- By Aline Yamashita
Minimum to the max
We know that the minimum wage increase to $8.25 did not impact Guam's economy. Guam's unemployment rate decreased, inflation declined and the GDP increased. Our public school dropout rate decreased.
There are a relatively small number of employees in the minimum wage bracket. They work really hard and often have more than one job.
Businesses welcome these workers as entry workers and hope that they perform well and earn a steady pay increase. The study should be on the Department of Labor website.
The issue, for me, is wider. Many of our family members want to work. The strengthening of particular policies and programs will help them be prepared for work and get work.
At a practical level, there?s our mass transit system. The new vans and buses are finally rolling. Former Executive Manager Cabana ordered those. Rudy had a whole plan which needs to be implemented to help our families and businesses. Reliable transportation 24 hours a day, 7 days a week would greatly help our workers get to and from work. Businesses welcome workers but when they are consistently late or absent, they have to let them go.
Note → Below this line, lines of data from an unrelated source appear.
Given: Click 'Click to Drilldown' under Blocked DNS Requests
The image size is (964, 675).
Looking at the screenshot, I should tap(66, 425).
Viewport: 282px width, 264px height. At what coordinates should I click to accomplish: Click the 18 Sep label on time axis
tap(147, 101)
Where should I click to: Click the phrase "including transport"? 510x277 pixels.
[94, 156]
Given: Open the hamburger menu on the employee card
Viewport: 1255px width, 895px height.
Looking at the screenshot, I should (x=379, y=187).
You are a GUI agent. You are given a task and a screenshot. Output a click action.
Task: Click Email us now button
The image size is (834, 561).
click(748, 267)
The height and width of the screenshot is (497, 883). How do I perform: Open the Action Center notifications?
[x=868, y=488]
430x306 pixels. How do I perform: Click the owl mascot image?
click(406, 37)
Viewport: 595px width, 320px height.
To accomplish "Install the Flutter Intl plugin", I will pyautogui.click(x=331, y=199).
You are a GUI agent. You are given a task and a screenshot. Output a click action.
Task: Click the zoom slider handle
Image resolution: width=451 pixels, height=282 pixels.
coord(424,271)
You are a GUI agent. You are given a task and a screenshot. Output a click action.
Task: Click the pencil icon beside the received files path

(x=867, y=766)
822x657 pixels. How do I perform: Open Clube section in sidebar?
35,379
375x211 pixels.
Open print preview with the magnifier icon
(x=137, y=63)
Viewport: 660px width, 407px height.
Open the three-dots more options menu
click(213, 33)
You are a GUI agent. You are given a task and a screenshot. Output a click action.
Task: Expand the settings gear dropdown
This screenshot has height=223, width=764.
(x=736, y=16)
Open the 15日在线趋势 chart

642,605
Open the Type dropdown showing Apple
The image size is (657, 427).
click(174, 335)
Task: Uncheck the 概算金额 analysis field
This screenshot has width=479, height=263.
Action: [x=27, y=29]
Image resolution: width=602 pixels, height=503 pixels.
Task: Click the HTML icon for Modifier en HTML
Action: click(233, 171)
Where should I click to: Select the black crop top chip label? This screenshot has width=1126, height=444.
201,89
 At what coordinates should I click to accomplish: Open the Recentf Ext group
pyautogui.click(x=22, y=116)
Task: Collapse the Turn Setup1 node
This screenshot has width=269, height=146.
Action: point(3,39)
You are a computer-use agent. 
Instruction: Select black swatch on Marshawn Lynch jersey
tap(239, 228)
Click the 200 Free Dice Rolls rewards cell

Reliable transit service is a huge step for job security.
Some of us need accommodations to do the job well. Not too long ago, the Workforce Investment Opportunity Act strategic plan was developed by the Department of Labor. This work needs to be prioritized as it help agencies partner in an effort to help those of us with disabilities find work and, actually work. There is ample evidence that show that the employees with special needs are reliable, dedicated workers. As assets to organizations, more and more businesses across the nation are hiring them because they see the value of human capital we bring to work and they appreciate the return on investment.
Guam needs to strengthen its efforts to help each individual succeed in the world of work. WIOA is a good place to anchor the priorities. As well, every business knows the importance of self confidence, self esteem, and critical thinking. Those foundational skills can project a person's degree of success in just about anything. This is where early childhood education enters. Investment in high quality developmentally appropriate schooling in the first 8 years of life delivers later on. For every dollar invested during the early years, there is a return on $5-$8 in less crime, greater graduation rates, less teen pregnancies, greater employment. Early childhood education includes parenting support. As being a parent is the most important job, it is also the only job that has no training requirements. Especially in this millennium, how to parent requires focus and support.
Guam needs to make early childhood education a top priority. Teacher reformulation, standards, evaluation processes needs to address how to best prepare students for the world of work and life, in general. Yes, the amount of money workers earn is an essential key to quality of life. But please know that there are many aspects that can raise the minimum to the maximum.